The medium can be an electronic, magnetic, optical, electromagnetic, infrared, or semiconductor system (or apparatus or device) or a propagation medium. Examples of a computer-readable medium include a semiconductor or solid state memory, magnetic tape, a removable computer diskette, a random access memory (RAM), a read only memory (ROM), a rigid magnetic disk and an optical disk. Current examples of optical disks include compact disk read only memory (CD-ROM), compact disk read/write (CD-R/W), and DVD.
Improvements and modifications can be made to the foregoing without departing from the scope of the present invention.

Claims

What is claimed is

1. A system for the intelligent facilitation of speech synthesis and speech recognition with real-time auto translation on social media platform wherein the aforesaid system comprises:

(a) a module for creating post on social media;

(b) a module for creating personal security group for controlling sharing the posts;

(c) a module for identifying any post in its intended group;

(d) a module for identifying near by contacts via locating on a in-built map;

(e) a module for facilitation of speech synthesis along with speech and text recognition with an additional feature of transcription and vice versa;

(f) A module for the real time and instant translation of the fed information while retaining the original source of the information;

wherein, the aforesaid modules of the system described herein implies the functionalities in its texting feature.

2. The system as claimed in claim 1 wherein, the user of the aforesaid system can create post in any language of his preference.

3. The system as claimed in claim 1 wherein, the aforesaid system can be operated in all possible national language of user.
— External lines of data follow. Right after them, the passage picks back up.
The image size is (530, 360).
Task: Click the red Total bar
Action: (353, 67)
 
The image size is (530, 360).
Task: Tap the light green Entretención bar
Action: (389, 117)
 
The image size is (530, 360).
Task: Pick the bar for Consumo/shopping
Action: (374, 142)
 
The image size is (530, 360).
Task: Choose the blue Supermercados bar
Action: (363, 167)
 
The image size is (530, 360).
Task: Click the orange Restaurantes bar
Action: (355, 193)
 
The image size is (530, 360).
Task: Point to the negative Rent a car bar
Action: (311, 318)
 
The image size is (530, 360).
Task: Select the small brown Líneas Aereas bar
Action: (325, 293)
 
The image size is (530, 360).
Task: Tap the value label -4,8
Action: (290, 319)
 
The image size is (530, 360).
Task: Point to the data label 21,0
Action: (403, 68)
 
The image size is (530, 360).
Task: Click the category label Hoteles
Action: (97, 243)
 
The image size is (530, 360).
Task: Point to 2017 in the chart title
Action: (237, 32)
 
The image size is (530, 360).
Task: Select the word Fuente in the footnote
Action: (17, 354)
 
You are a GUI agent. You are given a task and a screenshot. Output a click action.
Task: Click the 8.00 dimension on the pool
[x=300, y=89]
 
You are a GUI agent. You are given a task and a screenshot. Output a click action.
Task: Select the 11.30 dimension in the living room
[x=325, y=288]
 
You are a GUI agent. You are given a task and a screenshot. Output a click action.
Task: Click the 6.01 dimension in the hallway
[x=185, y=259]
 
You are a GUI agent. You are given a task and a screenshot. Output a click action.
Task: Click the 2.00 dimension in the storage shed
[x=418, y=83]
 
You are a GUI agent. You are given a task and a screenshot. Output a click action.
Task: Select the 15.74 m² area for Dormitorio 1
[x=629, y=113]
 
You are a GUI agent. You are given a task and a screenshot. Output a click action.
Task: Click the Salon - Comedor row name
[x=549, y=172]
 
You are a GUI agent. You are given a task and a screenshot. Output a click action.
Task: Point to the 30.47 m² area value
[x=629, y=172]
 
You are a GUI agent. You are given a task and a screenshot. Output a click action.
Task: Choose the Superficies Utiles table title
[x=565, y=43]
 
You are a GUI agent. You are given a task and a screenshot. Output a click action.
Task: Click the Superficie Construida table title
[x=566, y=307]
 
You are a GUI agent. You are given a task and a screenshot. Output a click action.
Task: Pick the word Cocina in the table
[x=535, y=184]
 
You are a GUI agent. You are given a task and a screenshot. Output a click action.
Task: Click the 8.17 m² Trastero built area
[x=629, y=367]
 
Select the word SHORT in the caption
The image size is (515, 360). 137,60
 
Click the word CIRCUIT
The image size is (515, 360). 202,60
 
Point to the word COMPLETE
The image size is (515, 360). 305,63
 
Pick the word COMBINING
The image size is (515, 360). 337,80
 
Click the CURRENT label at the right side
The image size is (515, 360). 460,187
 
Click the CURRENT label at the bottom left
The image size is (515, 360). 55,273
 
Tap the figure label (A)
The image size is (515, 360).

4. The system as claimed in claim 1 wherein, the input posts are selected from the group consisting of image, video, gifs, audio, files, text, document etc.

5. The system as claimed in claim 1 wherein, user of the aforesaid system can create as many groups of their choice and can assign users of the each group.

6. The system as claimed in claim 1 wherein, the user can opt and set up their preferred language in their profile and enable the translation button, thereafter can operate the system in their preferred language after translation.

7. The system as claimed in claim 1 wherein, the aforesaid system facilitates speech synthesis along with speech and text recognition otherwise termed as the conversion of text to audio and audio to text.

8. The system as claimed in claim 1 wherein, the aforesaid system modulates the translation of any audio and video post in any language.

9. The system as claimed in claim 1 wherein, the aforesaid system allows user to forward information to their contacts, while retaining the information about original author of the post.

10. The system as claimed in claim 1 wherein, the messaging option facilities the real-time instant translation of the audio, video and texting information while converting audio to text and text to audio facility.

11. The system as claimed in claim 1 wherein, the user can share documents, voice, commands, can arrange conference calls and may include more than 4 users with a simple user interface and intelligent use of the speaker icon.

12. The system as claimed in claim 1 wherein, the aforesaid system is operated and utilised in several multi media devices can include mobile, hand held or portable devices or non-portable devices and can be any of, but not limited to, a server desktop, a desktop computer, a computer cluster, or portable devices including, a notebook, a laptop computer, a handheld computer, a palmtop computer, a mobile phone, a cell phone, a smart phone, a PDA, a Blackberry™ device, a Treo™, a handheld tablet (e.g. an iPad™, a Galaxy™, Xoom™ Tablet, etc.), a tablet PC, a thin-client, a hand held console, a hand held gaming device or console, an iPhone, and/or any other portable, mobile, hand held devices, etc.